Set exercise: In the passage on thanksgiving and Ascension, what two effects does "Seeing what Jesus has done for our soul" have?

Text passage:
◇ ◇ ◇ ◇

So, from our point of view, let these two weeks be a thorough review of the gifts you were given. Let it be a thorough recalling of the persons, the great helps, supports, our challenges and our escapes, our recoveries from illness. Let it be part of our daily prayers of ‘instantly kissing this sweet hand’ of Providence. Also, let us give thanks for gift of our faith, for its ups and downs. ‘Seeing what Jesus has done for our soul’, will increase our joy and prepare our feast at Pentecost. What a privilege it is to stand in the long line of faith, indeed starting from the Patriarchs!'
But also, let us be challenged by Saint Francis’ vision from a different angle. Let us try to enter our Lord’s mindset. What will be his feelings and thoughts of thanksgiving on the day of Ascension? What a wonderful and rich prayer it must have been when he looked back on his life with his beloved disciples? What future he saw in them, what future joys of their faithful service.

◇ ◇ ◇ ◇

(Records of locating words and elements)
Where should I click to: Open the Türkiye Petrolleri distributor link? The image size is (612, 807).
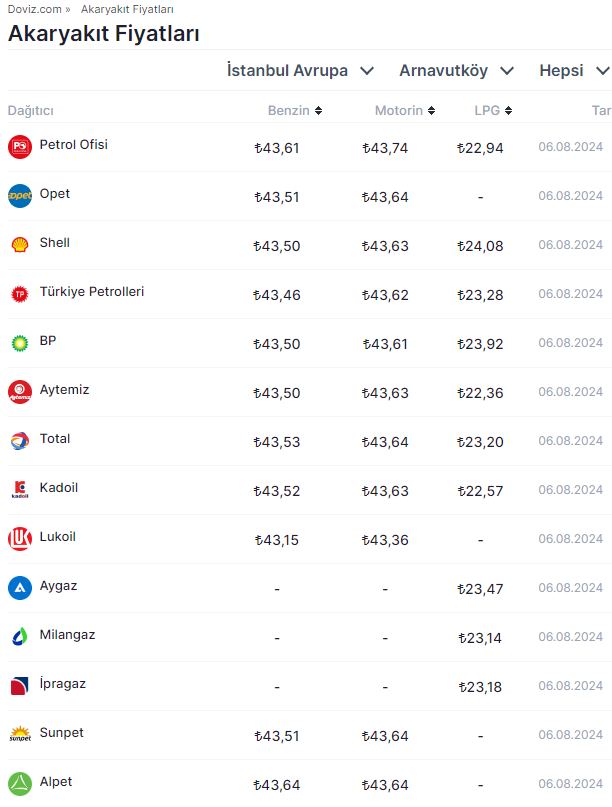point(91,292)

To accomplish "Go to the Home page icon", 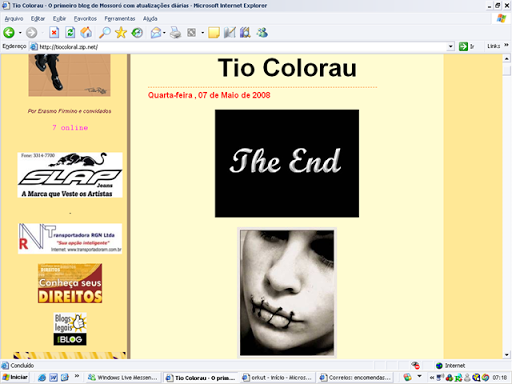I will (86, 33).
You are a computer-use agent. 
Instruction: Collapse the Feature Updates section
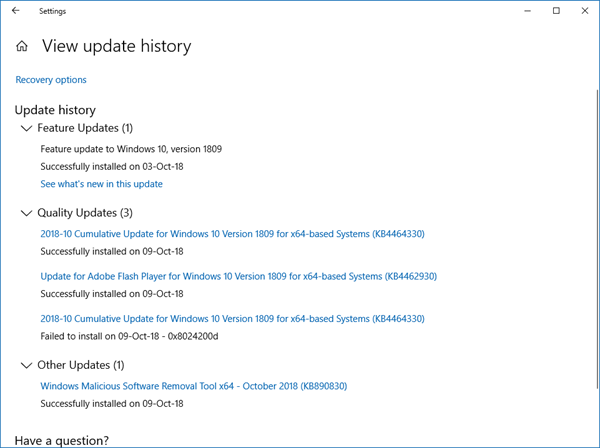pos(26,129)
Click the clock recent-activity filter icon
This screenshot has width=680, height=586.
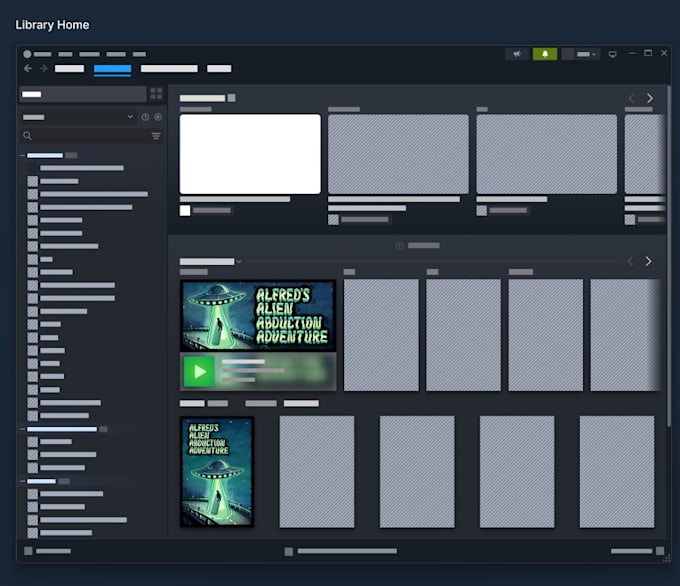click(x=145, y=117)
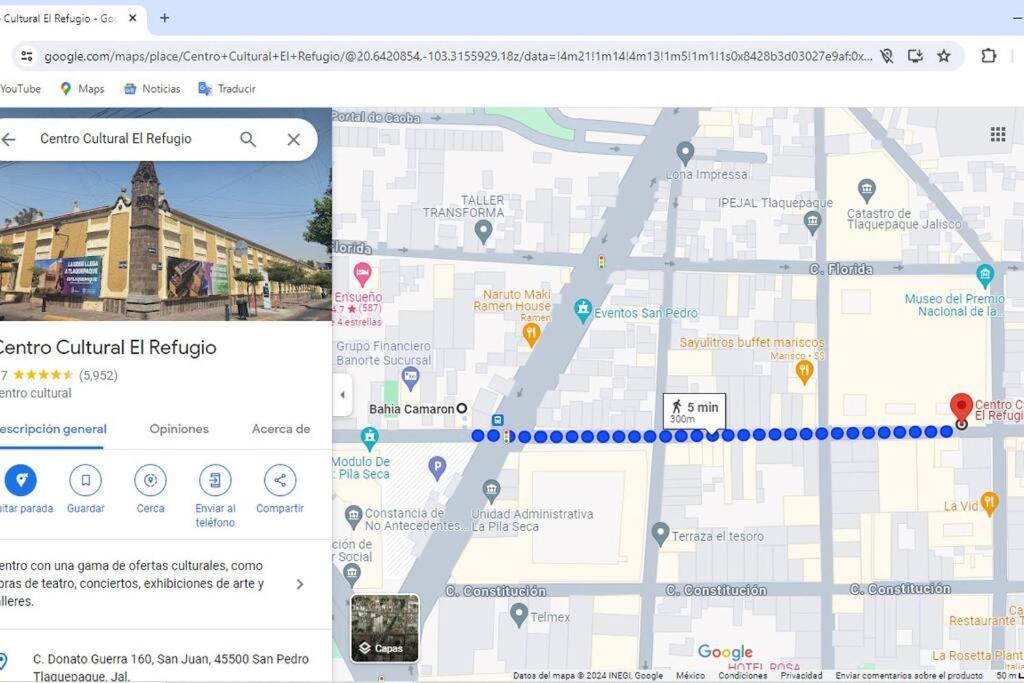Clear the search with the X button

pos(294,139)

◇ ◇ ◇ ◇

Exercise answer: It will increase our joy and prepare our feast at Pentecost.